Automatic speech recognition has long been a considered dream. While ASR does work today, and it is commercially available, it is extremely sensitive to noise, talker variations, and environments. The current state-of-the-art automatic speech recognizers are based on generative models that capture some temporal dependencies such as hidden Markov models (HMMs). While HMMs have been immensely important in the development of large-scale speech processing applications and in particular speech recognition, their performance is far from the performance of a human listener. HMMs have several drawbacks, both in modeling the speech signal and as learning algorithms. The present dissertation develops fundamental algorithms for continuous speech recognition, which are not based on the HMMs. These algorithms are based on latest advances in large margin and kernel methods, and they aim at minimizing the error induced by the speech recognition problem.

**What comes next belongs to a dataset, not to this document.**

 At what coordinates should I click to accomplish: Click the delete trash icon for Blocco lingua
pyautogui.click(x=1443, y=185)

The introduction consists of a basic introduction of the current state of automatic speech recognition with the HMM and its limitations. We also present the advantages of the large margin and kernel methods and give a short outline of the thesis.

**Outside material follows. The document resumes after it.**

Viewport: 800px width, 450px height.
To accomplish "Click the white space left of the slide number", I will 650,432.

In Chapter 2 we present large-margin algorithms for the task of hierarchical phoneme classification. Phonetic theory of spoken speech embeds the set of phonemes of western languages in a phonetic hierarchy where the phonemes constitute the leaves of the tree, while broad phonetic groups --- such as vowels and consonants --- correspond to internal vertices. Motivated by this phonetic structure, we propose a hierarchical model that incorporates the notion of the similarity between the phonemes and between phonetic groups. As in large margin methods, we associate a vector in a high dimensional space with each phoneme or phoneme group in the hierarchy. We call this vector the prototype of the phoneme or the phoneme group, and classify feature vectors according to their similarity to the various prototypes. We relax the requirements of correct classification to large margin constraints and attempt to find prototypes that comply with these constraints. In the spirit of Bayesian methods, we impose similarity requirements between the prototypes corresponding to adjacent phonemes in the hierarchy. The result is an algorithmic solution that may tolerate minor mistakes --- such as predicting a sibling of the correct phoneme --- but avoids gross errors, such as predicting a vertex in a completely different part of the tree. The hierarchical phoneme classifier is an important tool in the subsequent tasks of speech-to-phoneme alignment and keyword spotting.

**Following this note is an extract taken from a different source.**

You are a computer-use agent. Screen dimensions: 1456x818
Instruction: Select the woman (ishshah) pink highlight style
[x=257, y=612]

In Chapter 3 we address the speech-to-phoneme alignment problem, namely the proper positioning of a sequence of phonemes in relation to a corresponding continuous speech signal (this problem also referred to as ``forced alignment''). The speech-to-phoneme alignment is an important tool for labeling speech datasets for speech recognition and for training speech recognition systems. Conceptually, the alignment problem is a fundamental problem in speech recognition, for any speech recognition can theoretically be built using a speech-to-phoneme alignment algorithm, simply by evaluating all possible alignments of all possible phoneme sequences and choosing the phoneme sequence which attains the best confidence. The alignment function we devise is based on mapping the speech signal and its phoneme representation along with the target alignment into an abstract vector-space. Building on techniques used for learning SVMs, our alignment function distills to a classifier in this vector-space, which is aimed at separating correct alignments from incorrect ones. We describe a simple online algorithm for learning the alignment function and discuss its formal properties. We show that the large margin speech-to-phoneme alignment algorithm outperforms the standard HMM method.
In Chapter 4 we present a discriminative algorithm for a sequence phoneme recognizer, which aims at minimizing the Levenshtein distance (edit distance) between the model-based predicted phoneme sequence and the correct one.
In Chapter 5 we present an algorithm for finding a word in a continuous spoken utterance. The algorithm is based on our previous algorithms and it is the first task demonstrating the advantages of discriminative speech recognition. The performance of a keyword spotting system is often measured by the area under the Receiver Operating Characteristics (ROC) curve, and our discriminative keyword spotter aims at maximizing it. Moreover, our algorithm solves directly the keyword spotting problem (rather than using a large vocabulary speech recognizer) and does not estimate any garbage or background model. We show that the discriminative keyword spotting outperforms the standard HMM method.
We conclude the thesis with Discussion, where we present an extension to our work on full blown large vocabulary speech recognition and language modeling.